Als Langläufer werden festverzinsliche Wertpapiere bezeichnet, die eine Laufzeit von mehr als zehn Jahren haben.

Laufzeit
Definition:

Die Laufzeit steht für den Zeitraum zwischen der Kreditauslage und seiner Rückzahlung. Man unterscheidet zwischen kurz- (bis zu 1 Jahr), mittel- (bis zu 4 Jahren) und langfristigen (mehr als 4 Jahre) Laufzeiten.

Leasing
Definition:

Leasing ist eine Sonderform der Finanzieerung und steht für die Vermietung bzw. Verpachtung beweglicher oder unbeweglicher Güter durch ein Finanzierungsinstitut, welches Leasing-Gesellschaft genannt wird.

Leerverkauf
Definition:

Verkauf von Wertpapieren, Waren, Devisen, Optionen und Futures-Kontrakten, die sich nicht im Besitz des Verkäufers befinden. Dies geschieht zumeist mit der Absicht, sie später billiger erwerben zu können und an der Differenz zwischen Verkaufs- und Kaufpreis zu verdienen.

Leitzins
Definition:

Von einer Zentralbank festgesetzter Zinssatz, zu der die Geschäftsbanken Zentralbankgeld leihen können. Über die Veränderung der Leitzinsen versuchen die Zentralbanken das Zinsniveau, die Kreditvergabe und letztlich die Preisentwicklung zu steuern.

Leverage
Definition:

Darunter versteht man die Hebelwirkung des Einschusses, der bei einem Engagement hinterlegt werden muss.

Leverage-Effekt
Definition:

Kann ein Anleger Fremdkapital zu geringeren Zinsen oder günstigeren Konditionen aufnehmen als er mit einem Investment an Rendite erzielt, so kann er dadurch die Rendite seines Eigenkapitals erhöhen.

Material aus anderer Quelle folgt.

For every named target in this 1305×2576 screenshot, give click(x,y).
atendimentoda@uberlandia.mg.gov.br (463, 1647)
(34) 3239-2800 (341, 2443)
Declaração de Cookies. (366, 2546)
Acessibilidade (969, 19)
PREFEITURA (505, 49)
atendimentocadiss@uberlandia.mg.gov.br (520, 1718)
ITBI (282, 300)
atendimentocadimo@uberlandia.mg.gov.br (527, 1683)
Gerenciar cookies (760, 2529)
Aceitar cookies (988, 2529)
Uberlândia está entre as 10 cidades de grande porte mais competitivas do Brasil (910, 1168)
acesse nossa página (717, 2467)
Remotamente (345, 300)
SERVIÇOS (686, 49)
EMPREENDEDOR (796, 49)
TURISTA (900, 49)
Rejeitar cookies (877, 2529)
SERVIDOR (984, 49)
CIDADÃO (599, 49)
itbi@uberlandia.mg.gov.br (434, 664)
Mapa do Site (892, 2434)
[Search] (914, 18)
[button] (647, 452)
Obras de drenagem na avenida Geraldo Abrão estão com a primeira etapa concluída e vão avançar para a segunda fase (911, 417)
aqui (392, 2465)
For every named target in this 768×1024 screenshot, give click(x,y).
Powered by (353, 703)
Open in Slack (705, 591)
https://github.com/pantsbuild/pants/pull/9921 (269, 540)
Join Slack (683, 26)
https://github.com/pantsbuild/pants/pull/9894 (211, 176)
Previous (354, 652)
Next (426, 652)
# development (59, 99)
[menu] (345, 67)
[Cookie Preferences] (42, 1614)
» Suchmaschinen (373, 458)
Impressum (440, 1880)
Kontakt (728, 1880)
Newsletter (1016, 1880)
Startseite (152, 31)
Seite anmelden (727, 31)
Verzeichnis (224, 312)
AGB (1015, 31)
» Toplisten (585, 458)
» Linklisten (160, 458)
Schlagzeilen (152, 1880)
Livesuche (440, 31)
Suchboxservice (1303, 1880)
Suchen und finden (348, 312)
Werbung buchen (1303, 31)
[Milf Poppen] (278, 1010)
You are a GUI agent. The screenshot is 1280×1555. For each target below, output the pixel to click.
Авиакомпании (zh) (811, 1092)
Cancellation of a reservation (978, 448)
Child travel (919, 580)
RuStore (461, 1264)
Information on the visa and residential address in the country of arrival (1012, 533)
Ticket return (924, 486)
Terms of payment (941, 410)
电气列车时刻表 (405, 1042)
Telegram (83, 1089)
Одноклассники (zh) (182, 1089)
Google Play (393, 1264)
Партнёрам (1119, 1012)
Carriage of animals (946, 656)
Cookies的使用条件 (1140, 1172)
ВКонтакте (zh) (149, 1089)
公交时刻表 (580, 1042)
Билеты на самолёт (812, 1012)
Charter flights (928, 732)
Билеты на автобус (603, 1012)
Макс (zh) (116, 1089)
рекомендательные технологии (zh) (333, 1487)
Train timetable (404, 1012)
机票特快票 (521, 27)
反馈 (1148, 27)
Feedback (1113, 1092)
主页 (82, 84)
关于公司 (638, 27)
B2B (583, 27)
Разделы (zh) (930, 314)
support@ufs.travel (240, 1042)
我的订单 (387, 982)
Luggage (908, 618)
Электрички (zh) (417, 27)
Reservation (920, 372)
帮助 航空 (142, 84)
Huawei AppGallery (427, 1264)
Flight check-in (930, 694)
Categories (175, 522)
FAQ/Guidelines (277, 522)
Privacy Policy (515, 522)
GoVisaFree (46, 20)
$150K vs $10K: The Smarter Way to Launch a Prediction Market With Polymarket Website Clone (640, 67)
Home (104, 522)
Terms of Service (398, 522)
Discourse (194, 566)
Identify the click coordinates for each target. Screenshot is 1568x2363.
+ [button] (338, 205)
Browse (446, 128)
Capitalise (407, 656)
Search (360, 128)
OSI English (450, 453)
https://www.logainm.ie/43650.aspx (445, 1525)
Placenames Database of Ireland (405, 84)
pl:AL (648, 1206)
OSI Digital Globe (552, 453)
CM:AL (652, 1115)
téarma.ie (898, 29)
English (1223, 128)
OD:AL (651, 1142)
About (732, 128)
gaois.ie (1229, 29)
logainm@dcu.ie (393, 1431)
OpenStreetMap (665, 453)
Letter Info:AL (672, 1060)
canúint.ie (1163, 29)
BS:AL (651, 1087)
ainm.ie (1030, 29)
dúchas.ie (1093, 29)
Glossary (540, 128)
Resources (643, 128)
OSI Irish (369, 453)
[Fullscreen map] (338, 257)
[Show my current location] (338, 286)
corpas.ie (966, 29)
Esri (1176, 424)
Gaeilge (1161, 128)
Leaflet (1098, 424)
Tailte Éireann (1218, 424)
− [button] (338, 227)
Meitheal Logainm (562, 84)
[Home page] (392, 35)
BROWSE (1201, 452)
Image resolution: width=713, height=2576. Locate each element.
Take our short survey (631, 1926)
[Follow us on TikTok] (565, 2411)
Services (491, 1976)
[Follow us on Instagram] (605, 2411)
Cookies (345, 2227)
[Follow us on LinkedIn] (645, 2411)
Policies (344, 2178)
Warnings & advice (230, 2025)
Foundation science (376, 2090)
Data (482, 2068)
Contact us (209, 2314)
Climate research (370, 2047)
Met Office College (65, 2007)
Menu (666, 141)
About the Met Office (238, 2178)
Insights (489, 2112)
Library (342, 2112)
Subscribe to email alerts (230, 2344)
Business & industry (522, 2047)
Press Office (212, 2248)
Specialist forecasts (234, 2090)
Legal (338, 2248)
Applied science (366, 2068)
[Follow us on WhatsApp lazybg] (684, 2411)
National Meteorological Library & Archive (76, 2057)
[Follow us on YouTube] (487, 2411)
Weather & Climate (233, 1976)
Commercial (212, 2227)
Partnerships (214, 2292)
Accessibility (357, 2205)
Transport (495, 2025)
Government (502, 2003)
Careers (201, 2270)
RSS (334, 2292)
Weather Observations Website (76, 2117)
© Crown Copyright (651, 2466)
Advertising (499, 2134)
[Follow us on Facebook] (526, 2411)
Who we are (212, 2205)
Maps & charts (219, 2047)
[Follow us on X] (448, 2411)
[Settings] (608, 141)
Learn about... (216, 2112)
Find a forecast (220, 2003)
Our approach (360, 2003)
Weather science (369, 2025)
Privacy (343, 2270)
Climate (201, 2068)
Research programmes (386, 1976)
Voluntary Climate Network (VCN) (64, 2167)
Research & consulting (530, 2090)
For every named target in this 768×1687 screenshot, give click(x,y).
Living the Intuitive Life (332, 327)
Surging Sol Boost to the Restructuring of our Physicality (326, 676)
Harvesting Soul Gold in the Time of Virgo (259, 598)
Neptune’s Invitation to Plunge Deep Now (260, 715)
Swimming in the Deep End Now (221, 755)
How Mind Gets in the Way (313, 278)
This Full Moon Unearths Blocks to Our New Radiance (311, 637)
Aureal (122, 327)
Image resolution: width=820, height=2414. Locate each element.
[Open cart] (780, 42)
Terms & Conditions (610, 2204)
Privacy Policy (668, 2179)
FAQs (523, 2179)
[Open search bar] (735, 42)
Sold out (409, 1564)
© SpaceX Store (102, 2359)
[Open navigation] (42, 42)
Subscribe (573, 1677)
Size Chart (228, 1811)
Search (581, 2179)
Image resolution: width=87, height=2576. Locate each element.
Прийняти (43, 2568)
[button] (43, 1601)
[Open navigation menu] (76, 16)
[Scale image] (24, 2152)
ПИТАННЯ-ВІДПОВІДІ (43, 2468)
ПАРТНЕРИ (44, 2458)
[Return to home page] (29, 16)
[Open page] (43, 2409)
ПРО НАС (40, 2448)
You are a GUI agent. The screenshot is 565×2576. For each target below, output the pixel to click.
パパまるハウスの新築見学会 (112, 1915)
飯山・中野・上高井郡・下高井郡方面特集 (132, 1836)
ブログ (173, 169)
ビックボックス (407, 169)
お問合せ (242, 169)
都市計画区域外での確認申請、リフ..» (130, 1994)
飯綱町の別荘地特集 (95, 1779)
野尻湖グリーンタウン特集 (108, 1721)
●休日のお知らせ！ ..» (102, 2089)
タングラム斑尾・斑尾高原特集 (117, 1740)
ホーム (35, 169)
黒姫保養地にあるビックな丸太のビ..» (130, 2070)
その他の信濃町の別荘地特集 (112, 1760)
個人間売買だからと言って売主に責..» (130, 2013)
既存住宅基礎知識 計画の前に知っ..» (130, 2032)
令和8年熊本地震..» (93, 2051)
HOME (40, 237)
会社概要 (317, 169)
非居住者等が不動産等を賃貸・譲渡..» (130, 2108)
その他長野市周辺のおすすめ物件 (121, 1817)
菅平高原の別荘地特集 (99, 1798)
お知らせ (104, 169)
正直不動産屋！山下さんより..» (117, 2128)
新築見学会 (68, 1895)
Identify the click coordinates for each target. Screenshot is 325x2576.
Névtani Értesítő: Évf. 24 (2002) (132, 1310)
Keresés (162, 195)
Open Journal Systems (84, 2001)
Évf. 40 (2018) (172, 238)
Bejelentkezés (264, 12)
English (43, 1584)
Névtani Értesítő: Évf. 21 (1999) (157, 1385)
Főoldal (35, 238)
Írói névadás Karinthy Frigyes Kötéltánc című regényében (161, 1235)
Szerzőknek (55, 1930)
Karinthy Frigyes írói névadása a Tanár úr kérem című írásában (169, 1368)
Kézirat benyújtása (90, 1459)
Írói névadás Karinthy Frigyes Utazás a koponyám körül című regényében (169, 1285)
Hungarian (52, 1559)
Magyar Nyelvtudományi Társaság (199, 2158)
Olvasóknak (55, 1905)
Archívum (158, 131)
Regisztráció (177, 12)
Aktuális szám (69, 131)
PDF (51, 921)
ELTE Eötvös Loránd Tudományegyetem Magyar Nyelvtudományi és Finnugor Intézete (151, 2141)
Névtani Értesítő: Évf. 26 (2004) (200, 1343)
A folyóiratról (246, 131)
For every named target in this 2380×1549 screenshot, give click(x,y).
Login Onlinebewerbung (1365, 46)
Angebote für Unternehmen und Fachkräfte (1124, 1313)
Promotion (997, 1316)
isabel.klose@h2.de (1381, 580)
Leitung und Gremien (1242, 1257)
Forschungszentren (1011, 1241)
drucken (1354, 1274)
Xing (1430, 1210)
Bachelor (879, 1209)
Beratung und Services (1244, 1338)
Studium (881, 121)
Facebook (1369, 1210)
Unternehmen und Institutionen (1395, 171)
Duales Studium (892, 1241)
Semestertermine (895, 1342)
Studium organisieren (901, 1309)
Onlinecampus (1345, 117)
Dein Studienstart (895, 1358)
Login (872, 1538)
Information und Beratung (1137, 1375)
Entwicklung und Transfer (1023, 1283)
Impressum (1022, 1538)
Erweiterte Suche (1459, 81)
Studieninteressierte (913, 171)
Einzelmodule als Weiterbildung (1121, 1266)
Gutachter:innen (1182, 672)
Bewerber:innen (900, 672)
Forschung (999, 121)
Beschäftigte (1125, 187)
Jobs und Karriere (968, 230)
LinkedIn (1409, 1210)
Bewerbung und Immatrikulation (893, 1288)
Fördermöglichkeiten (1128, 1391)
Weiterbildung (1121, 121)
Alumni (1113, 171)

Der Anleger kann mehr Geld investieren und so einen höheren Gewinn erzielen. Diese Hebrlwirkung nennt man englisch Leverage-Effekt (lever=Hebel).

Limit
Definition:

Das Limit bezeichnet die Preisgrenze beim Kauf oder Verkauf von Wertpapieren die ein Anleger festsetzen kann. Steigt der Kurs beim beabsichtigten Kauf über das Limit oder sinkt er bei einem geplanten Verkauf unter das Limit, so wird der Kauf- oder Verkaufsauftrag nicht ausgeführt.

Liquide Mittel
Definition:

Zahlungsmittel eines Unternehmens. Besitzt ein Unternehmen dauerhaft keine liquiden Mittel, so führt dies zur Zahlungsunfähigkeit und Insolvenz. Dementgegen gilt aber eine vorherrschende Überliquidität als unproduktiv.